Trying for bemused nonchalance, sitting up, I manage, “Yeah, fine…” I realize it’s time to go. I leave the beach, casting my mind over the events that led me to this point and reach this conclusion: However much fun you have during the bright night, it isn’t possible to feel anything but disgust when you haven’t slept after a night of drinking and are already contemplating the mess of bureaucracy through which you will have to wade to replace what you have lost. When the scruffiness of urban scrawl isn’t hidden by neon light, when it doesn’t feel like the gentle sea is lapping at the beach but rather that the concrete jungle into which you are trudging is lapping back at nature, Korea can seem a forbidding place.
At the sound of my apartment bell I wake. It is 2:30. I wrench myself from bed and pull on my filthy jeans, sand spilling everywhere as I do, and make for the door. I open it to a middle-aged Korean man. “Anyong haseyo,” I say, hoping he isn’t a Jehovah’s Witness.
“Anyong haseyo,” he replies before, tentatively, “P-passport?”

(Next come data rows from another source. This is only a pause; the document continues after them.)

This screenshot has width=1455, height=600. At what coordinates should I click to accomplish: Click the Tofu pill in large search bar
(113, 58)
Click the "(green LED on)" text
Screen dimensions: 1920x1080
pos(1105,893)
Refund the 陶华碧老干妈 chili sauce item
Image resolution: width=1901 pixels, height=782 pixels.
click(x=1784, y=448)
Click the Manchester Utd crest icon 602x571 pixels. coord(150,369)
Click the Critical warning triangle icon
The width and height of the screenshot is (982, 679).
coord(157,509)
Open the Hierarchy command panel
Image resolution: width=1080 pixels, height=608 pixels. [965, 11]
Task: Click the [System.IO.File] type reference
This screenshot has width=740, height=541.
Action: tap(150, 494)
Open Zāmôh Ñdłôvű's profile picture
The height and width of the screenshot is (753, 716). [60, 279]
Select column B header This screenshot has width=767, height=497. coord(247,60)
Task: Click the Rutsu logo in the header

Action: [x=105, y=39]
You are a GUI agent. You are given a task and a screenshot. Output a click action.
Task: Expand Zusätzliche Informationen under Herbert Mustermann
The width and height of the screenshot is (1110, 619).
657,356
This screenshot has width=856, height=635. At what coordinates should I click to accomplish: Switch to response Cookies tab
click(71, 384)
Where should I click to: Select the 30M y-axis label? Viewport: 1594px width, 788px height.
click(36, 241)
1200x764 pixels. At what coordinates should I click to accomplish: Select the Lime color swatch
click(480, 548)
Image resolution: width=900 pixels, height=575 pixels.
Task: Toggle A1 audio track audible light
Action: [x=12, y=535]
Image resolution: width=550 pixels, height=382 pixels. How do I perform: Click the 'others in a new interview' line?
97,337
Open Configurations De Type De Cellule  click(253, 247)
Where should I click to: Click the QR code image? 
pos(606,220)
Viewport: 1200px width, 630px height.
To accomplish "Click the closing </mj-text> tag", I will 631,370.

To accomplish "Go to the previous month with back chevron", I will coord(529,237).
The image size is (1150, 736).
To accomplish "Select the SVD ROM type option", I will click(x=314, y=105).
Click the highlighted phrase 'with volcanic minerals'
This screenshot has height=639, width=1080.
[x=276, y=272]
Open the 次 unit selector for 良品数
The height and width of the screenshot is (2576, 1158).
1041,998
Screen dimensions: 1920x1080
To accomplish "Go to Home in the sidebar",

I do his bidding unthinkingly and return to the door and hand it to him. He takes my passport from me, checks it, and hands it back along with a black leather wallet from his back pocket. Without a smile, and after hardly registering my confused ‘Kamsamneeda’, he turns and walks slowly back down the hall. I open my wallet to find nothing missing. I stand bewildered in my doorway. Five hours sleep and a small human kindness later and Korea isn’t so forbidding after all.